Antígono estaba tan sumido en sus pensamientos que siguió andando sin percatarse de dónde estaba; de pronto se encontró en la amplia calle ubicada tras la parte del sistema de murallas que se extiende a lo largo de la orilla septentrional del lago de Tynes. Encogió los hombros y se dirigió hacia la parte delantera del edificio. Allí, en esa calle, se levantaban despachos y almacenes abovedados. Antígono entró en el enorme y oscuro patio interior y subió por la escalera hasta la tercera planta. No ardía ninguna luz; por lo visto, Casandro había manumitido a los esclavos.

Las habitaciones continuaban igual que antes, hasta en el más mínimo detalle. En el gran comedor, desde cuya ventana podía verse el mar, había un arcón de madera oscura. Hasta donde podía verse en la penumbra, las figuras talladas en la madera parecían desconcertantes. Los pasos de Antígono retumbaban a través del largo pasillo. Las dos habitaciones que él había utilizado la última vez olían a limpio y estaban ordenadas, por lo demás permanecían tal como él las dejara.
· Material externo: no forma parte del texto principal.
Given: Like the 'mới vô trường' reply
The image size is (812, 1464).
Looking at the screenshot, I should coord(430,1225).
Arrojó su equipaje a un rincón, desató el cinturón en donde llevaba las monedas ocultas bajo la túnica y el taparrabo, metió un puñado de monedas en una bolsita que introdujo en el bolsillo cosido sobre su túnica y dejó el edificio.
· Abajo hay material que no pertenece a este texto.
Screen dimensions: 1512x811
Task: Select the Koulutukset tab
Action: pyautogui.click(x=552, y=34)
Al norte de la calle que llevaba del ágora a la Puerta de Tynes se había construido en los primeros tiempos de la ciudad una extensa necrópolis. Más tarde se había conseguido una extraña relación entre el respeto a los muertos y las necesidades de la creciente población. Las profundas tumbas en forma de pozos fueron amuralladas y cubiertas con bóvedas; luego se construyeron nuevas calles y edificios en la pendiente occidental del Byrsa, sobre la necrópolis. Las laberínticas cavernas y galerías aún eran transitables en parte. En los fríos inviernos, los indigentes se introducían en ellas para pasar la noche entre ratas y espíritus.

Mientras se acercaba a una de las casas de baños ubicadas a los pies del Byrsa, Antígono pensaba en interminables y angustiantes horas jugando a los bandidos en esas profundidades prohibidas. Generalmente los baños permanecían abiertos hasta la medianoche, y servían también como punto de encuentro; se decía que las casas de baños podían reemplazar a los despachos portuarios, al Consejo, la sociedad mercantil y el templo, pues allí se lograban más acuerdos políticos, se acordaban más negocios, se contrataban más mujeres y se preparaban más matrimonios que en aquellos otros lugares.